PEARL HARBOR, Hawaii -- Japanese Prime Minister Shinzo Abe arrived in Hawaii on Monday to recognize the Japanese attacks on Pearl Harbor in 1941.
Abe landed at Joint Base Pearl Harbor-Hickam for the historic visit. He will be the first Japanese prime minister to visit the memorial that honors sailors and Marines killed in the attack that spurred America to enter World War II.
Japan's former leader, Shigeru Yoshida, went to Pearl Harbor six years after the country's World War II surrender, but before the USS Arizona Memorial was built.

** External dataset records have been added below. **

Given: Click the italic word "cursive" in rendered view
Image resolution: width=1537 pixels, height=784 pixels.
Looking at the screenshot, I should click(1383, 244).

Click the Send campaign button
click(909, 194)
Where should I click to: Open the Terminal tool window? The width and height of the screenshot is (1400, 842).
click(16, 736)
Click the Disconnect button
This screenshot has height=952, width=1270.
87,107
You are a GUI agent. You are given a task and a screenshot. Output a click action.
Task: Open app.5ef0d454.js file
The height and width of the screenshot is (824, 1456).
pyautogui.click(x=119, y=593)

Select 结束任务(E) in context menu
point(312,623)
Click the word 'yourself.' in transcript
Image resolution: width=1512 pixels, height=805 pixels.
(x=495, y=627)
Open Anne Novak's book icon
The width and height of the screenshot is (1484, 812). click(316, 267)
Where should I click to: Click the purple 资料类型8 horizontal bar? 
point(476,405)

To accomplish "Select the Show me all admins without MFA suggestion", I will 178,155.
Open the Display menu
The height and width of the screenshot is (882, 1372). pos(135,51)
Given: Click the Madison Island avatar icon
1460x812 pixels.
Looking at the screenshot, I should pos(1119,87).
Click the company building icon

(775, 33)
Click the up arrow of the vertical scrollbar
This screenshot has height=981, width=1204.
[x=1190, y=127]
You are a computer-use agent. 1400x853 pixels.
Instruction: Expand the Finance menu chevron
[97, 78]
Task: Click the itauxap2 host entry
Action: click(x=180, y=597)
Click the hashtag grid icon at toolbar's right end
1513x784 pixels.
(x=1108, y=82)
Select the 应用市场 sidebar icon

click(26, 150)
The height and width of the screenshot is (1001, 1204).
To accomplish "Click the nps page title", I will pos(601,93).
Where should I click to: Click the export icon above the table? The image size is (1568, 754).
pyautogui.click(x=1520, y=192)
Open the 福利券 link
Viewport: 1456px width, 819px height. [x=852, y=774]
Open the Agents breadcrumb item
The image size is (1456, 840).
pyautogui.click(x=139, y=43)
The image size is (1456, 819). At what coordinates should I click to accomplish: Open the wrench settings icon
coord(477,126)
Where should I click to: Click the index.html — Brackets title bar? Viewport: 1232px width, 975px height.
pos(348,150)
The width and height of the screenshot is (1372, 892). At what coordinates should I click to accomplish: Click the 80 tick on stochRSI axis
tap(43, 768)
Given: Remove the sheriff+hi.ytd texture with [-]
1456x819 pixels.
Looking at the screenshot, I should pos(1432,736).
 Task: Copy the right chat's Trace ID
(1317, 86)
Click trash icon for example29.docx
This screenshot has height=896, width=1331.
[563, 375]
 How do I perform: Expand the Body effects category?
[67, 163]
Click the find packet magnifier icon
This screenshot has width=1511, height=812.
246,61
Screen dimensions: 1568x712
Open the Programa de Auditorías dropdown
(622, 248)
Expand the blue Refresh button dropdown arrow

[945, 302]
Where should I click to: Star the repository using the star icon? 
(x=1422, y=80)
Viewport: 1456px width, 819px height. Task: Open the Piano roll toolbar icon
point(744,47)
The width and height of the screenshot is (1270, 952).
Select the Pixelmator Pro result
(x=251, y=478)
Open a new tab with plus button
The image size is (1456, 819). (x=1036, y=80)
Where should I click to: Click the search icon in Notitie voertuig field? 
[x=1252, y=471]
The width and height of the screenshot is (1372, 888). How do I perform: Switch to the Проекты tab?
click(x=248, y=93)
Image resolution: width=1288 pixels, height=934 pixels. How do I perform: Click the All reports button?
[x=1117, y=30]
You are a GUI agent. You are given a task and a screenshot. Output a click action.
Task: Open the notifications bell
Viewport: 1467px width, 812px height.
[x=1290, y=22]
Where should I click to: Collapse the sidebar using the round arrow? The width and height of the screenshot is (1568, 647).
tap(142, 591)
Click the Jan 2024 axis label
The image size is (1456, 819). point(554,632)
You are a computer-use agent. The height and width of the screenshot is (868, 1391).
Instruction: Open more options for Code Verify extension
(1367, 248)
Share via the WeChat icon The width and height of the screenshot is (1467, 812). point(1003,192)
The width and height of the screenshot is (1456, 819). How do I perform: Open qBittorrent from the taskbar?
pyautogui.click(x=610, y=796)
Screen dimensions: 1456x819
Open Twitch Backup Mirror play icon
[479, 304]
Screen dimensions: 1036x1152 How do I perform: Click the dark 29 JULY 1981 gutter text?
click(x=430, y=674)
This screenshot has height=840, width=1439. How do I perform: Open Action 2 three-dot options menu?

Yoshida arrived at Pearl Harbor in 1951, shortly after requesting a courtesy visit to the office of Adm. Arthur W.R. Radford, commander of the U.S. Pacific fleet. The office overlooked Pearl Harbor, offering a direct view of the attack site.
The memorial will be closed to the public today when Abe visits the historic site, joined by U.S. President Barack Obama, who is vacationing in Hawaii with his family.
The importance of the visit may be mostly symbolic for two countries that have grown into close allies in the decades since they faced off in brutal conflict. At the same time, it's significant it took more than 70 years for U.S.-Japanese relations to get to this point.
Abe won't apologize for Japan's attack when he visits, the government spokesman said earlier this month.
Chief Cabinet secretary Yoshihide Suga said "the purpose of the upcoming visit is to pay respects for the war dead and not to offer an apology."
The visit comes six months after Obama became the first sitting American president to visit Hiroshima for victims of the U.S. atomic bombing of that city at the end of the same war.
On Monday, Abe visited the Ehime Maru Memorial near downtown Honolulu. Nine boys and men died when a U.S. Navy submarine collided with their Japanese fishing vessel off Oahu on Feb. 9. 2001. Hawaii Gov. David Ige and Caroline Kennedy, U.S. ambassador to Japan, were among those who joined Abe for the solemn memorial visit.